Die große Frage, die sich nicht nur E-Auto-Interessenten, sondern seit es genormte Testzyklen und Verbrauchsangaben gibt, alle Autofahrer stellen, ist die nach dem Realverbrauch (und damit nach einer realistischen Reichweite). Gab seit 1992 der elf Kilometer lange NEFZ (Neuer Europäischer Fahrzyklus) allenfalls eine grobe Richtung an, soll der seit dem 1. September 2017 schrittweise eingeführte und 23,25 Kilometer lange WLTP-Zyklus (Worldwide Harmonized Light(-Duty) Vehicles Test Procedure) realistischer sein. Aber: Die tatsächliche Reichweite kann auch hier je nach Verkehrssituation, Fahrstil und Wetterlage abweichen.
Um Elektroautos genauer unter die Lupe zu nehmen, hat unsere Testabteilung einen Reichweitentest entwickelt. Jeder elektrische Testwagen, der zum Vergleichs- oder Einzeltest antritt, wird komplett aufgeladen (SOC: 100 Prozent) und auf der immer gleichen Strecke nach den gleichen Parametern, Klimaeinstellung und identischen Geschwindigkeiten leergefahren (bis SOC: 0 Prozent). Stark anhängig ist das Ergebnis natürlich von der Außentemperatur, die wir der Vollständigkeit hier mit angeben. Die gefahrene Strecke zeigt dann eine realistische Reichweite, die oft deutlich von den WLTP-Werten abweicht. Wie stark, das zeigt unsere Tabelle der Top 10. Im Test der auto motor und sport kam hier der Mercedes EQS am weitesten.

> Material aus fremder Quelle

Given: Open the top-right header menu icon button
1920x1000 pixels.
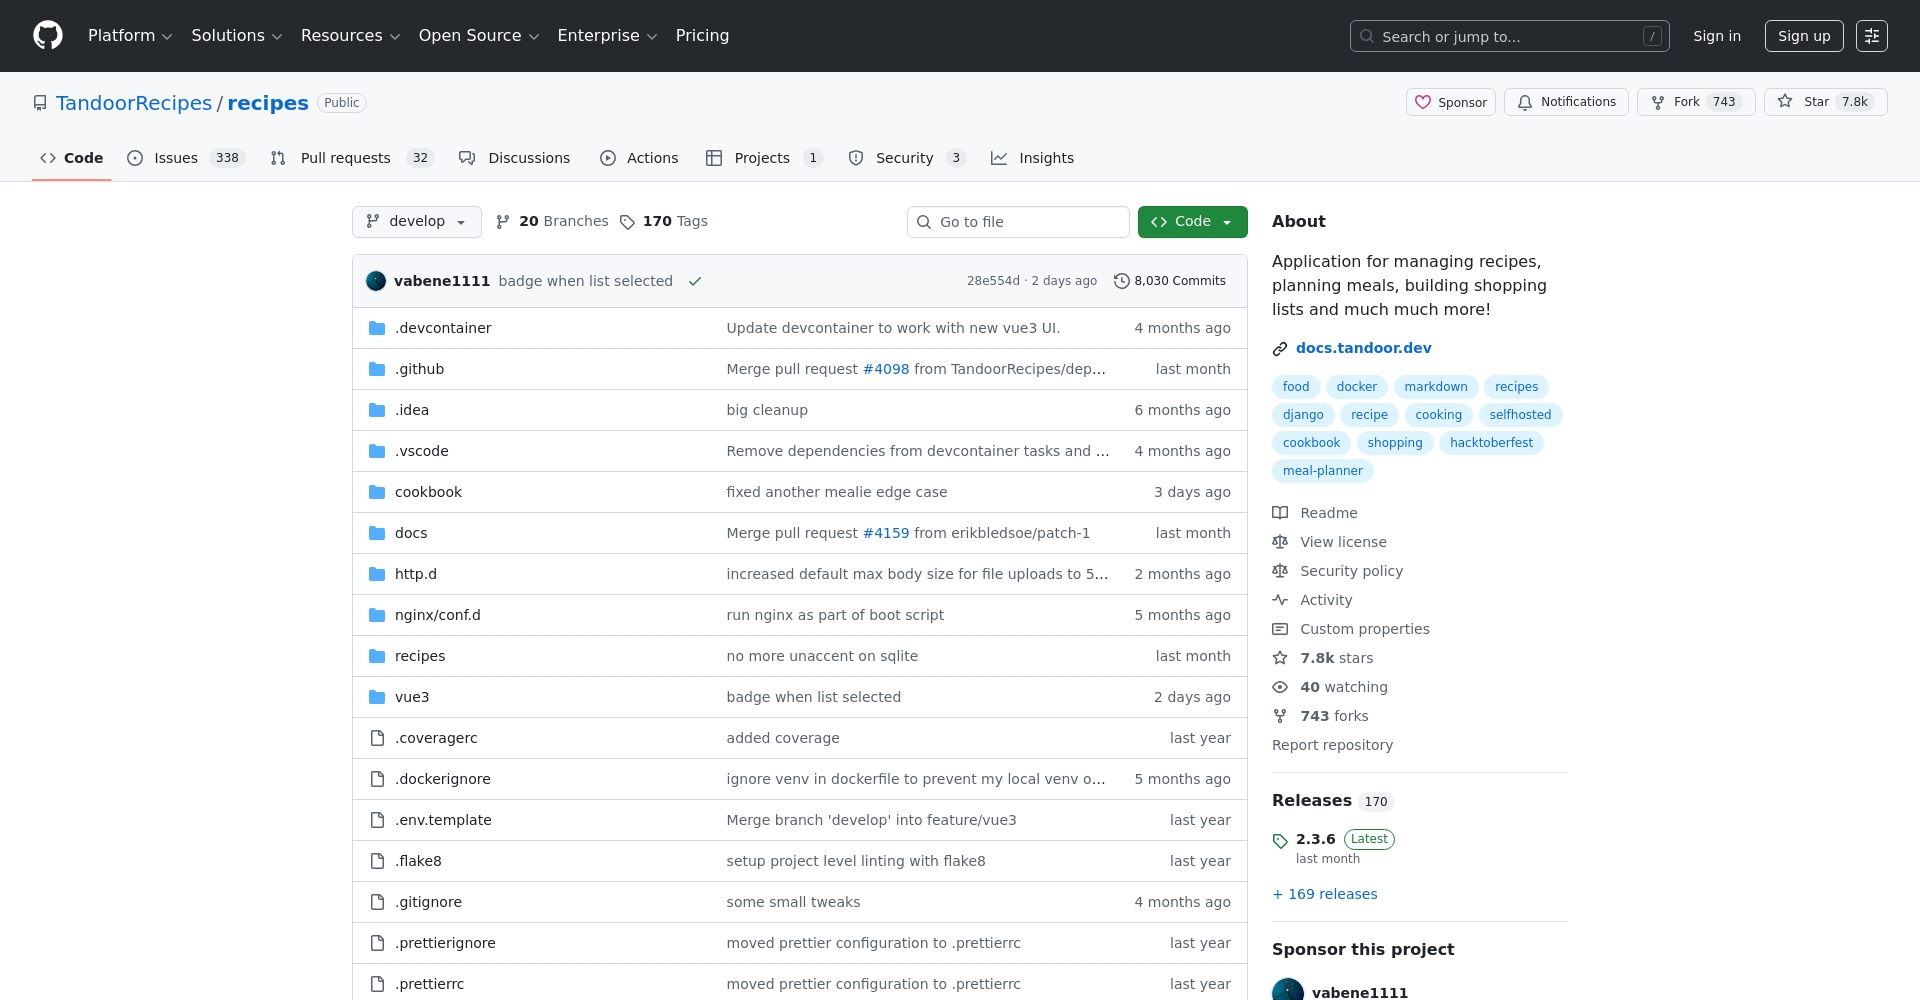Looking at the screenshot, I should (x=1871, y=36).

Batteriekapazität im Vergleich
Entscheidend für die Reichweite eines Elektroautos sind – wie beim Verbrenner auch – die mitgeführte Energiemenge und der Verbrauch. Allerdings gibt es bei beiden Größen erhebliche Unterschiede zu Benzin- oder Dieselmodellen. Zunächst mal können Elektroautos nur vergleichsweise wenig "Treibstoff" mitführen, weil die Energiedichte selbst moderner Lithium-Ionen-Akkus überschaubar ist. Der Energieinhalt eines 105-kWh-Akkus in einem BMW i7 beispielsweise entspricht nur einem Wassereimer voll Superbenzin. Der Akku selbst wiegt aber etwa 700 Kilogramm.

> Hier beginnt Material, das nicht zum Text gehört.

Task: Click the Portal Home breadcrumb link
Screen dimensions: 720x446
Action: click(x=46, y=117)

Dafür fährt das E-Auto mit erheblich besserem Wirkungsgrad. Er kann beim E-Auto 90 Prozent betragen, beim Benziner nur 25 Prozent. Das in Rechnung gestellt, fährt der BMWi7 also mit einem 36-Liter-Tank – für eine PS starke Limousine eher knapp. Daher die Reichweiten-Angst vieler Autofahrer, die mit Verbrennungsmotoren und Tanks von 40 bis 100 Liter sozialisiert wurden.
Verbräuche im Vergleich
Zweiter Unterschied ist der Verbrauch: Wie oben geschildert ist er erheblich niedriger als beim Verbrenner. Er wird aber auch anders gemessen: Alle Angaben beziehen sich darauf, was in die Batterie an Kilowattstunden geladen wurde, weil dafür bezahlt werden muss. Beim Laden entstehen aber teils erhebliche Verluste, weil die Batterie dabei gekühlt oder beheizt werden muss oder das Ladesystem auch Energie verbraucht. Das heißt, anders als beim Verbrenner kann beim E-Auto die Reichweite nicht einfach dadurch errechnet werden, dass die Batteriekapazität ("Tankvolumen") durch den Durchschnittsverbrauchswert geteilt wird. Erst auf dem Bordcomputer im E-Auto sieht man, wie viel Strom der Batterie beim Fahren entnommen wird. Auf einen Verbrenner umgemünzt würde dies bedeuten, dass der Fahrer beim Tanken mit einem porösen Schlauch den einen oder anderen Liter mehr bezahlen müsste. Denn die sind zwar aus der Zapfsäule gesaugt worden, aber nicht im Tank gelandet.